How To Fight Fires
Without Burning Bridges
A little over a year ago, I was boarding a flight from New Orleans to Dallas/Fort Worth when a couple began to occupy the two adjacent seats. The wife got into her seat, but her husband, Bill (who looked as if he was held together by the medical equivalent of baling wire), couldn't manage to sit. It was obvious he was in serious pain.
Sometimes you want to negotiate when you don't feel as if you're in a position of power. In this situation, I was a lowly airline passenger on a short flight. I derived power, however, from the fact that there was nothing to lose and everything to gain. It was in the husband's interest to sit in a roomier, more comfortable seat. The flight attendant had an interest, as well; unless she could get Bill in a seat, the plane could not take off. It took a little work, but I was able to convince the flight attendant to move Bill to the only empty seat in first class. No one lost face, everyone's interest had been considered, and the negotiation worked well for all. As a provider of negotiation training for corporate clients, I felt pleased to see benefits resulting from some of the techniques I teach.
Resolving, Managing and Preventing Conflicts
Whether the predicament is commercial lenders who are stressed out by the direction to "never lose a deal because of the rate," department chiefs contending over budget issues,or human resources directors wrestling with issues of diversity - the use of good negotiation skills can resolve, manage, and, most importantly, prevent conflicts. According to the Rolling Stones, "You can't always get what you want." The question now becomes, "How many of the stakeholders can get what is in their interests?" If a business is to succeed in today's climate, everyone must be prepared to negotiate to arrive at favorable results.
Pillars of Negotiational Wisdom
Negotiating is an art practiced by virtually everyone; it is a craft practiced by few. There are many techniques to making negotiation work. If you pay careful attention to the following factors, which I call the Eight Pillars of Negotiational Wisdom, you should find that negotiating, with all the stakeholders who are clamoring for your attention, will yield more efficiency, less stress, and greater long-term success.
- Be Conscious of the difference between positions and interests. If you can figure out why you want something - and why others want their outcome - then you are looking at interests. Interests are the building blocks of lasting agreements.
- Be Creative. Anyone can do things the same old way. Using brainstorming techniques, listening to outlandish proposals and opening up to unanticipated possibilities expands agreement opportunities. If you respond with new ideas and do the unexpected, you can open doors to far greater gains than when you behave predictably. Creativity can make everyone look good.

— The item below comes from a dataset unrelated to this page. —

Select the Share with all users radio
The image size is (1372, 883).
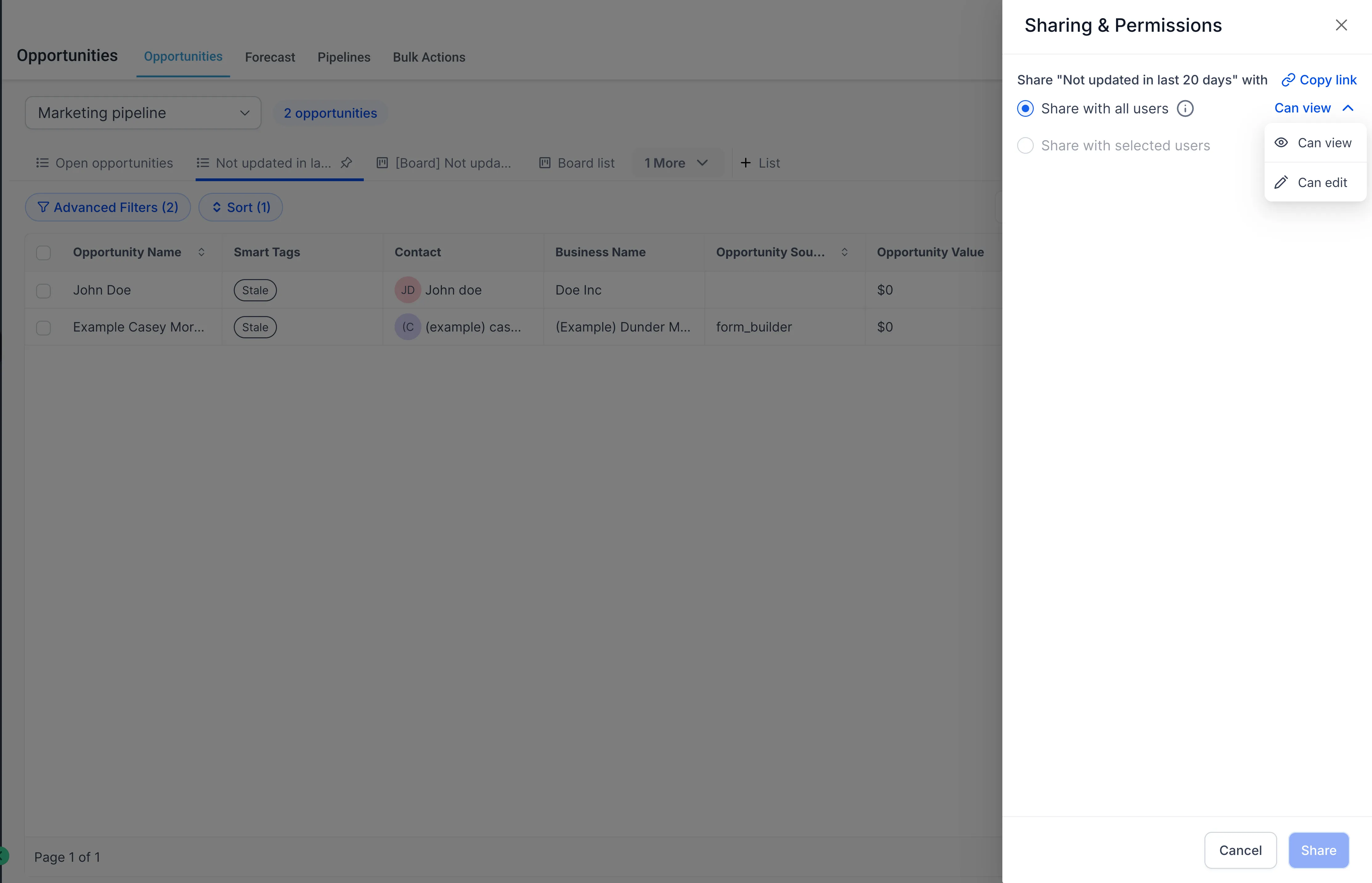[1025, 108]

- Be fair. If people feel a process is fair, they are more likely to make real commitments and less likely to walk away planning ways to wriggle out of the agreement. Sometimes things are helped when a neutral, external authority isused to measure fairness - a dictionary, a lab test, or an academic article, for instance.
- Be prepared to commit. You shouldn't make a commitment unless you can fulfill it. Your commitment isn't worth much unless the parties to the negotiation are Drop-Dead Decision-Makers. Moreover, commitment is not likely to result unless all parties feel the process has been fair.
- Be an active listener. Communication takes place when information passes from a source to a receiver. If you spend all of your listening time planning how to zing the other party, then, when they finally stop talking, you haven't heard them. Focus on what others say, both on their words and their underlying meaning. This will help you understand the interests upon which agreement can be based. When your response makes it clear that you've really been listening (and after the other party gets over the initial shock), they, too, may be more prepared to listen. Active listening can change the rules of the game and raise the level of civility in the negotiation.
- Be conscious of the importance of the relationship. Most of your negotiation is with repeaters (people you run across time after time such as your spouse and kids). The same is true for borrowers, directors, and representatives of affiliated institutions. If you understand the relative priority of the relationship, it can be easier to know when giving on a particular point may yield short term costs but long term gains.
- Be aware of BATNAs. BATNA stands for the Best Alternative To a Negotiated Agreement. Your BATNA is the situation you want to improve by negotiating with a given party or set of parties. If you can improve things on your own, you don't need to negotiate. But BATNA is not your bottom line. It is a measure of the relative value of negotiating a particular issue with a particular party -- or whether you can fall back on better alternatives. Be Prepared. In order to negotiate effectively, efficiently, and wisely, it is crucial to prepare. Your job is not to outline a perfect, total solution; that would be a positional approach. Preparation means studying the interests and BATNAs of every possible party. It means understanding the short and the long term consequences you use and the substantive results you pursue. Doing your homework can save a lot of time.
Enhancing Negotiation Skills
Enhancing your negotiating skills is an important element of personal development. Helping your colleagues and staff to negotiate better will save time, reduce stress, and increase productivity. The changing cast of stakeholders means that successfully negotiating the minefields in the business world can be crucial to your own health and success.
As you consider the brief lessons contained herein, it makes sense to remember the old story about the New York tourist. She asked a passerby, "How do I get to Carnegie Hall?" The response: "Practice, Practice, Practice."
Published in MKA Trends for Key Financial Executives, Fall 1995.